Furthermore, earlier this year Premier Wynne announced the government will be increasing the rebate by two cents a litre to those select municipalities with public transit, resulting in an additional $300 million going to urban ridings, to the detriment of rural ridings.
Last week government members voted down, yet again, my colleague MPP John Yakabuski’s Private Member’s Bill which would have brought equality to Ontario’s rural municipalities by ensuring they all share in a portion of the gas tax their residents pay.
Here’s MPP Yakabuski during debate: “I say to my colleagues on the other side, who may not live in rural Ontario, that our roads and streets, back roads, side roads, county roads, and main streets in our villages and towns are our public transportation system.”
Toronto subways are important, but so too are bridges, culverts, airports, railway lines, shipping docks and pipelines – all important infrastructure requiring new build and maintenance crucial to the efficient and cost-effective movement of goods and services in Ontario.
One of the long-standing infrastructure challenges in rural Ontario has been the need for the many bridges and culverts that cross ditches, streams and creeks.
All told, Haldimand County maintains 1,500 kilometres of roads, and 266 bridges with a span over three meters, in addition to hundreds of culverts.
Norfolk has 2,400 kilometres of road, 115 bridges and another 123 structures spanning more than three metres, plus hundreds of culverts.
For instance, at one time not that long ago, there were bridges on every concession that crossed Norfolk’s Big Creek.

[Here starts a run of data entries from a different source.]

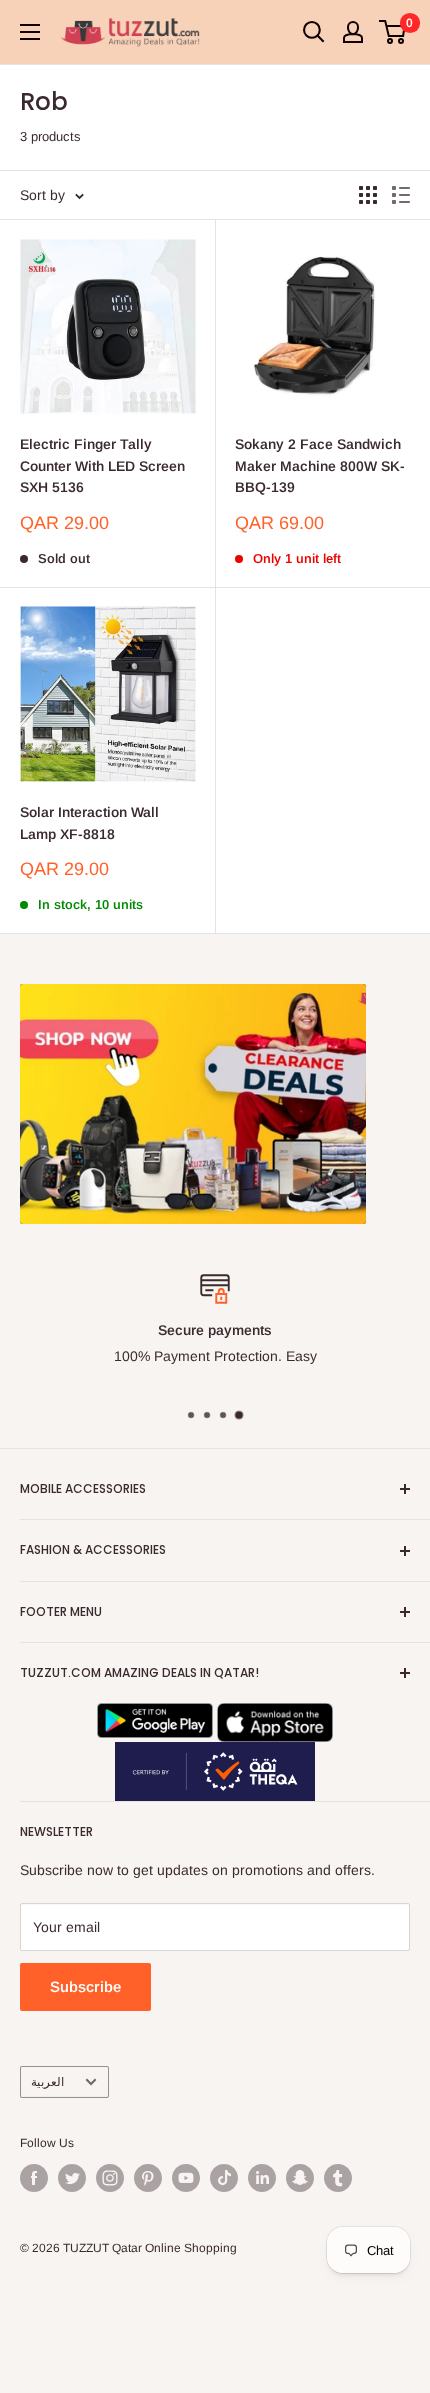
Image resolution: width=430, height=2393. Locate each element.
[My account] (353, 32)
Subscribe (85, 1986)
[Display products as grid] (368, 195)
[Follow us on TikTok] (224, 2178)
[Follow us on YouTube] (186, 2178)
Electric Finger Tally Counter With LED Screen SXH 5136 (102, 465)
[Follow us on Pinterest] (148, 2178)
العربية (47, 2082)
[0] (393, 32)
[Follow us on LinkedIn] (262, 2178)
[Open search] (314, 32)
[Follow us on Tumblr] (338, 2178)
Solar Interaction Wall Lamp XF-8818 (89, 823)
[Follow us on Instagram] (110, 2178)
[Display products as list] (401, 195)
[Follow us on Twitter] (72, 2178)
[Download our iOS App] (275, 1716)
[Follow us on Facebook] (34, 2178)
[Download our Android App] (155, 1716)
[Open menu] (30, 32)
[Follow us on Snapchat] (300, 2178)
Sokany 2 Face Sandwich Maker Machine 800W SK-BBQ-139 (320, 465)
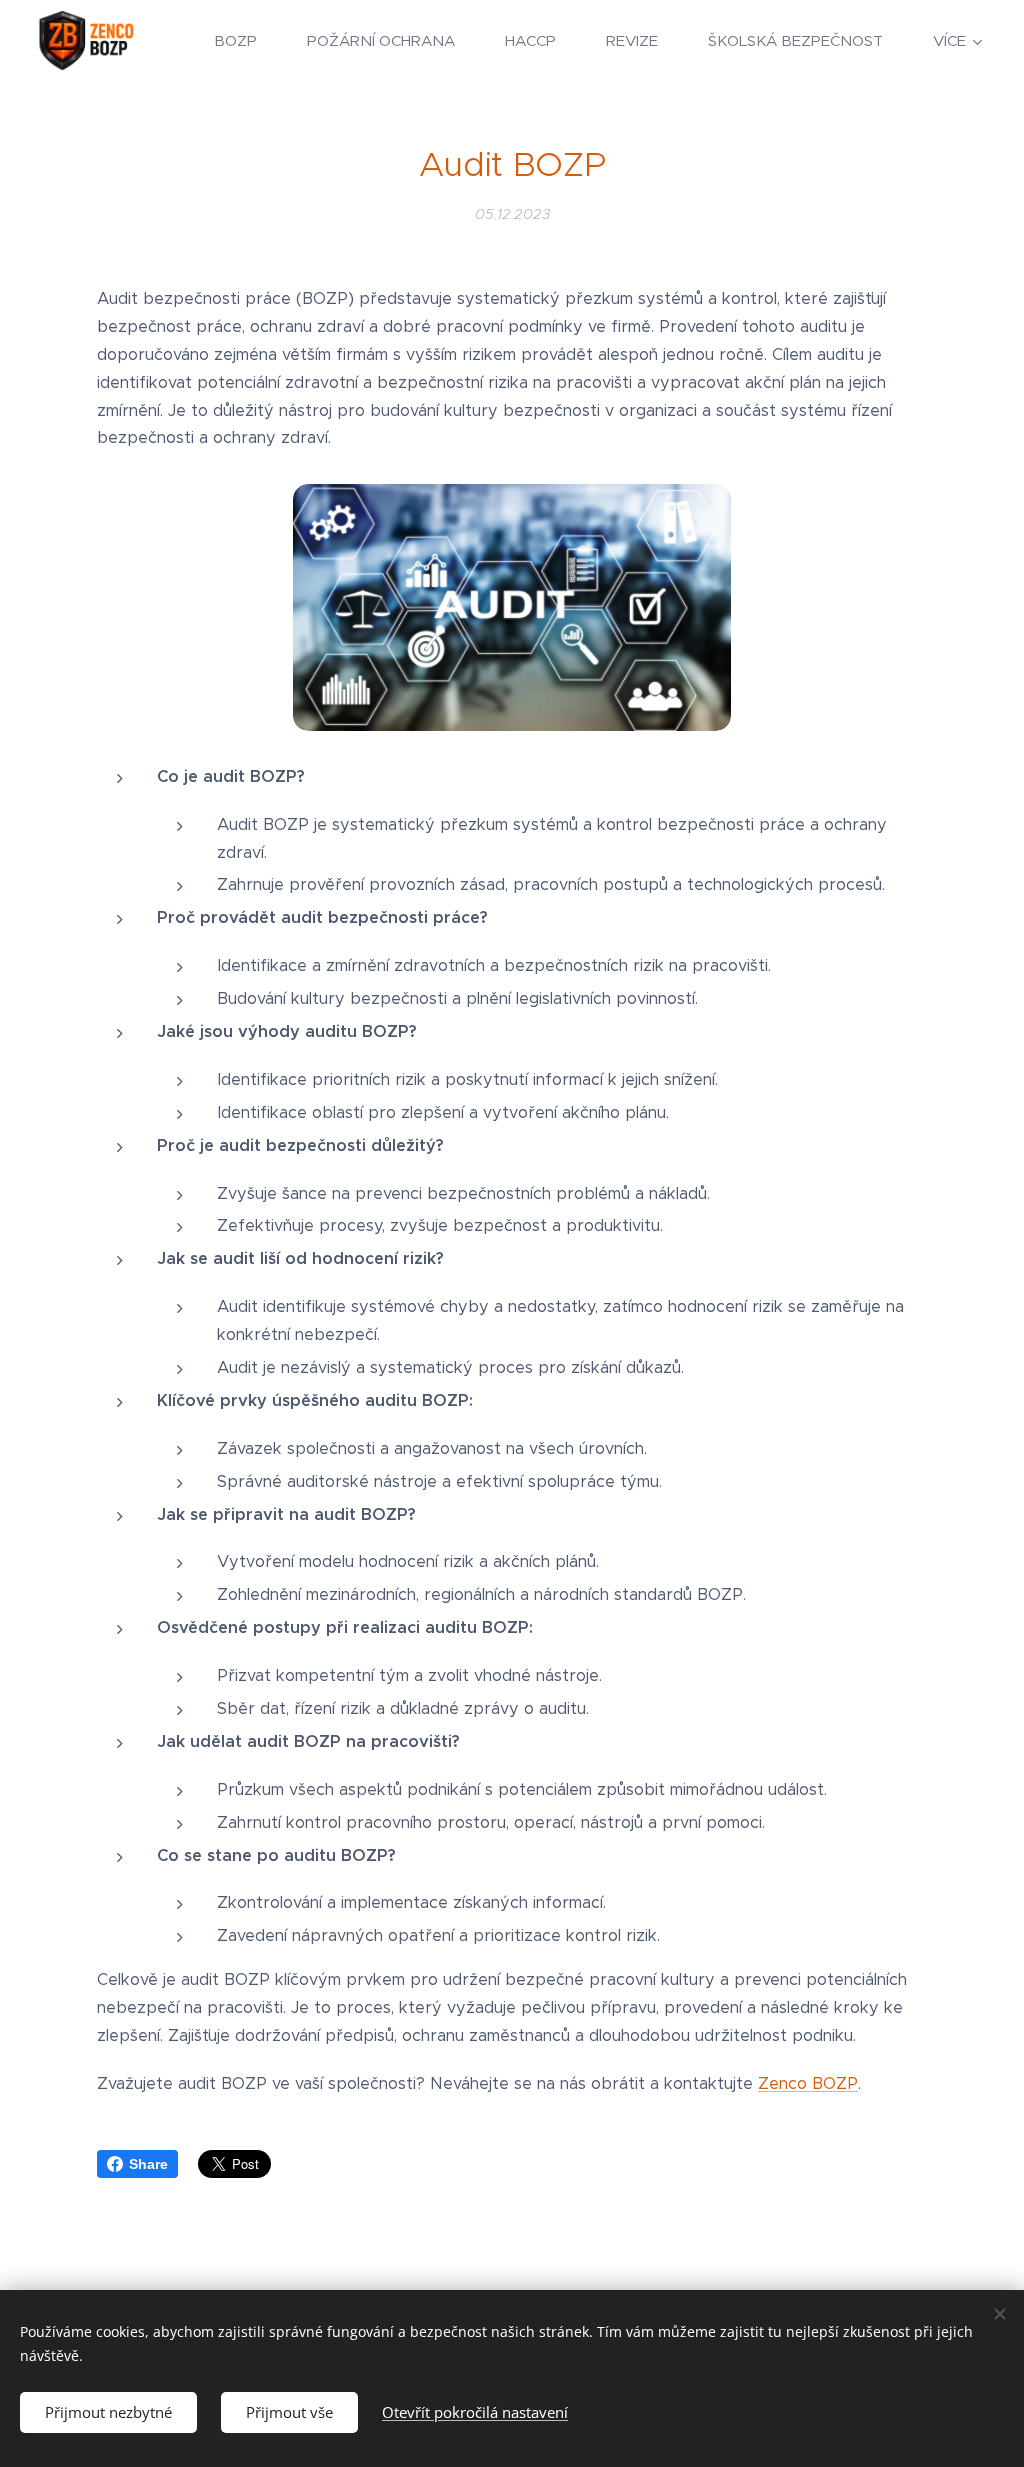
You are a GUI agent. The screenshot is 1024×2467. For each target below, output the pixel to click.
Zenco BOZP (808, 2083)
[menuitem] (245, 41)
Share (148, 2164)
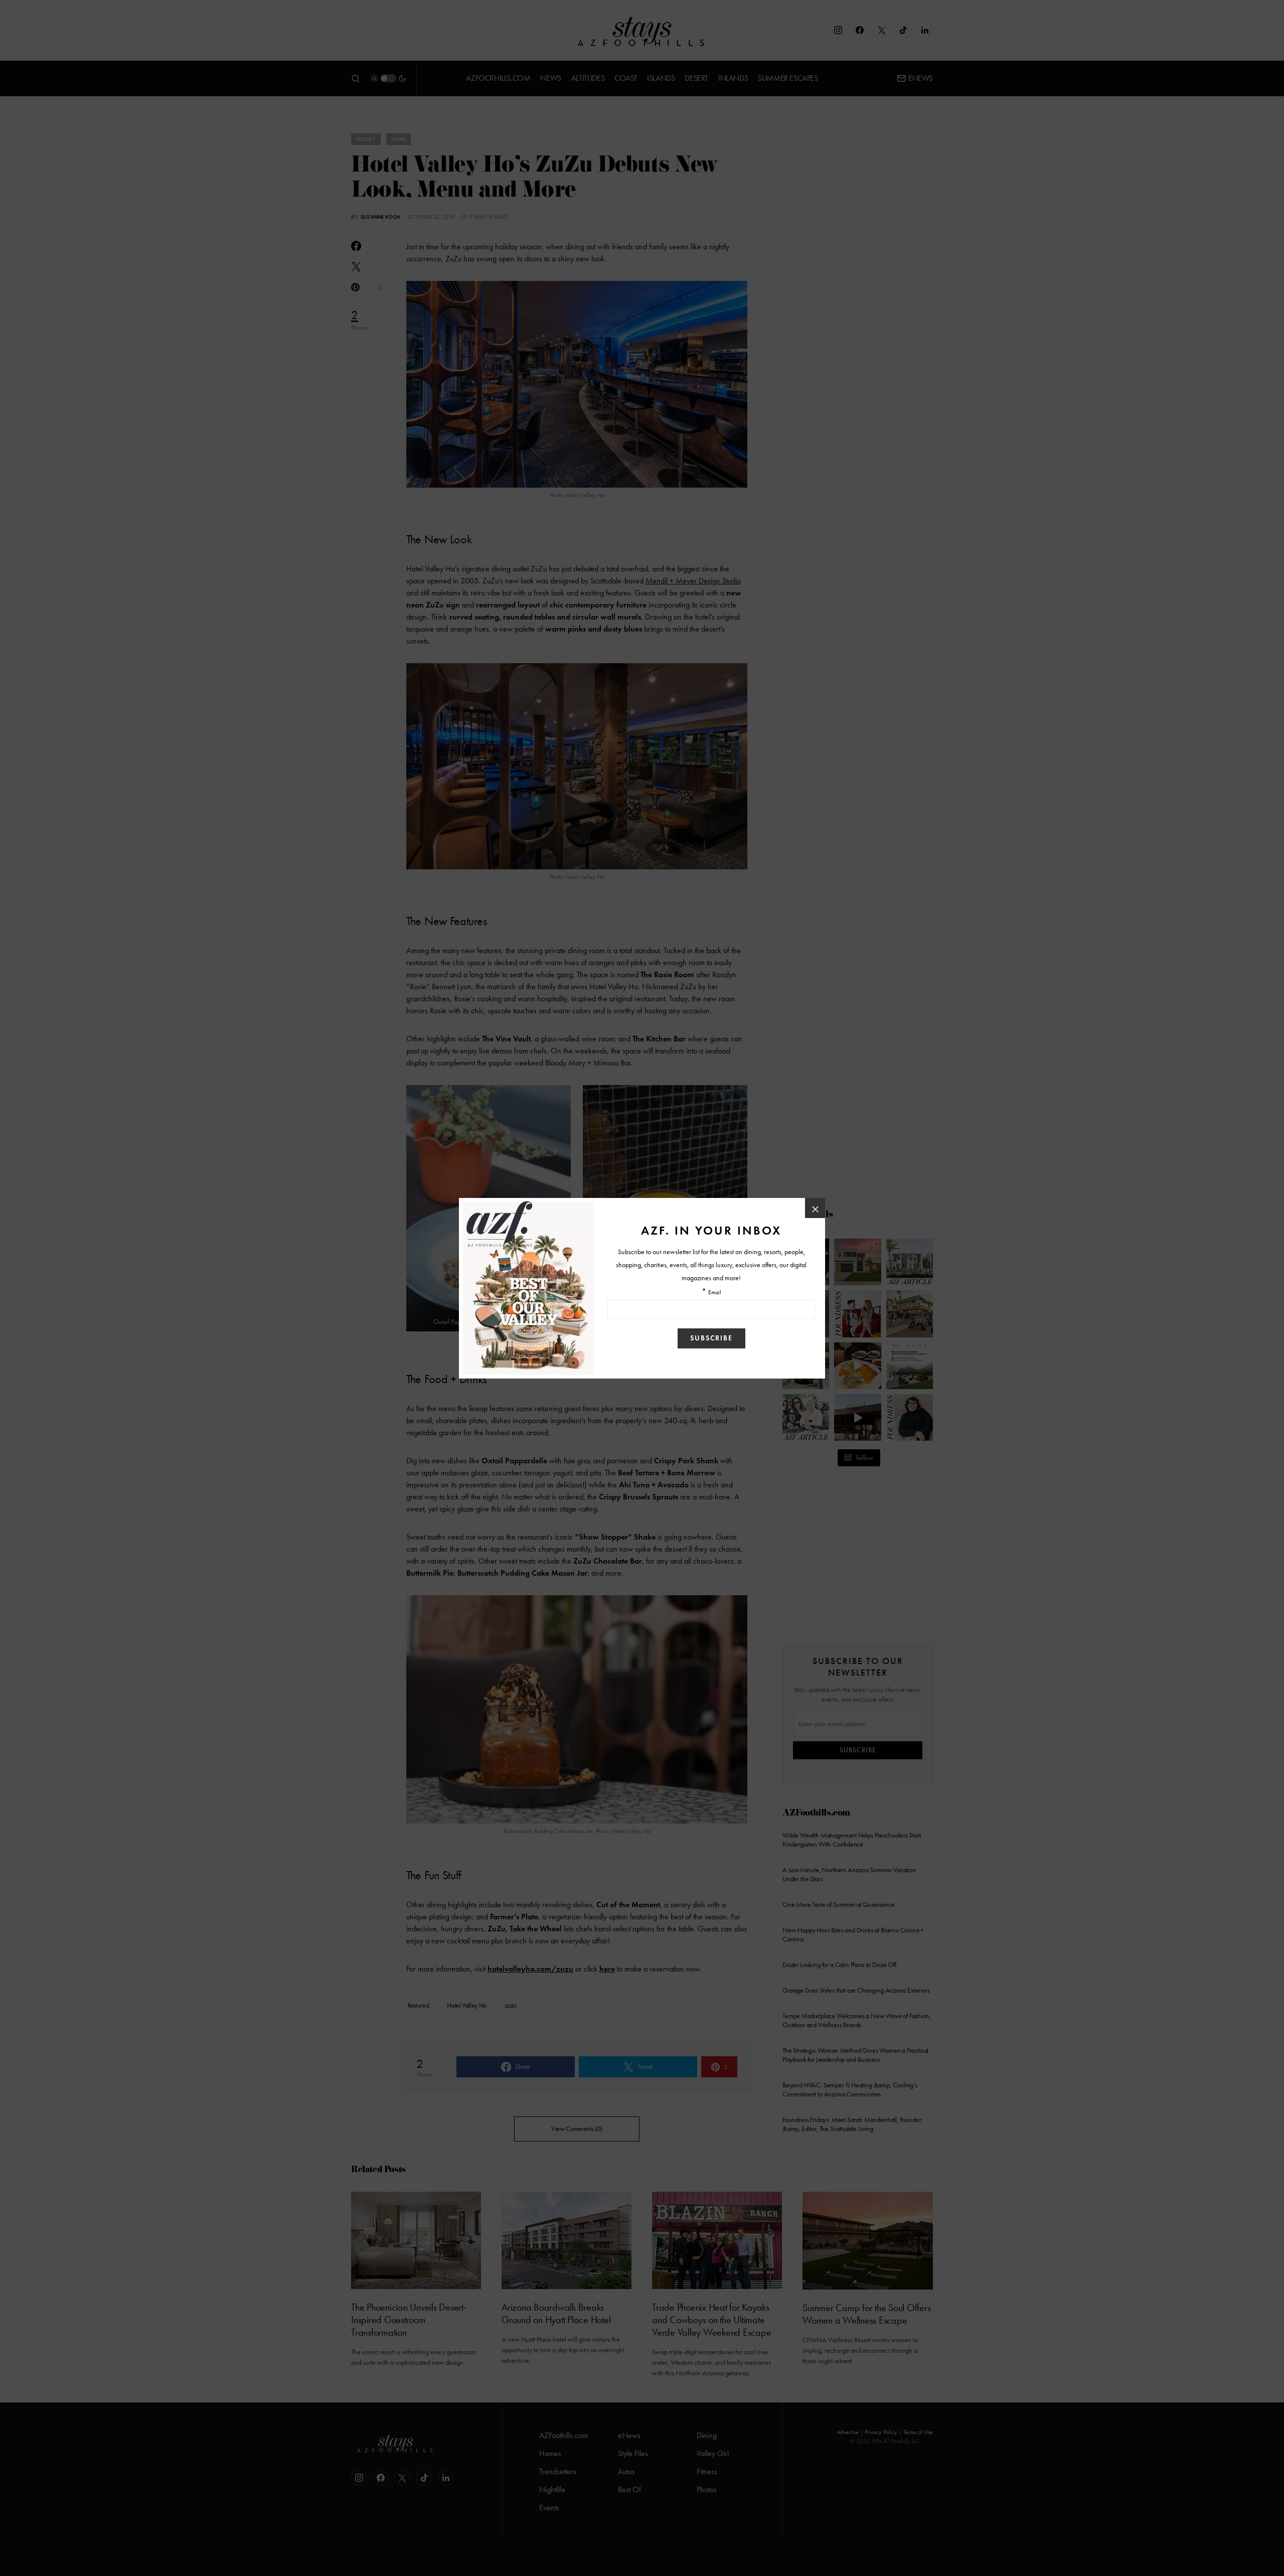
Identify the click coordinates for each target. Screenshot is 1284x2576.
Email (714, 1292)
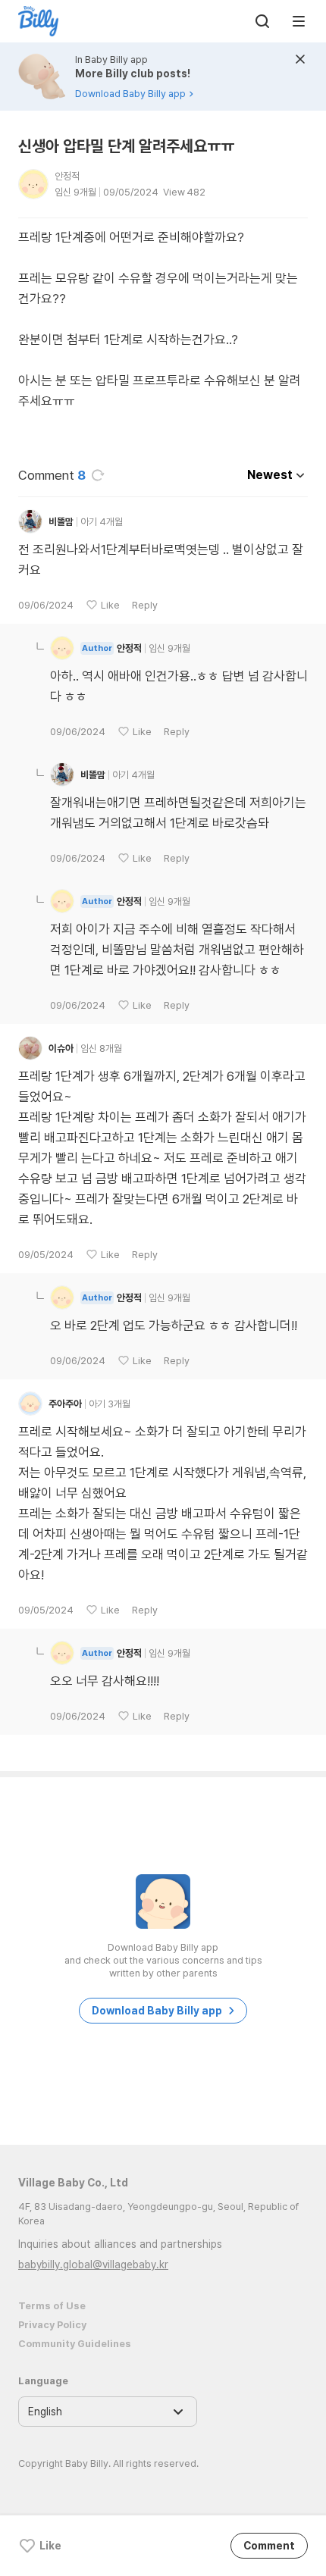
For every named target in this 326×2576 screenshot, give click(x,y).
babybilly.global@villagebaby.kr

Concession Road 7 has been closed at the bridge for years. More recently, the Concession A bridge was shut down, as well as the Marburg bridge on Black Creek.
In the past, municipalities had the option of using Bailey bridges – pre-engineered structures that could be dropped into place. Now, new regulations require separate engineering, design and building of a bridge for each situation.
Such bureaucratic regulatory creep, coupled with long distances, challenging terrain and sparse populations present an argument for the return of fuel taxes paid by our northern and rural municipalities.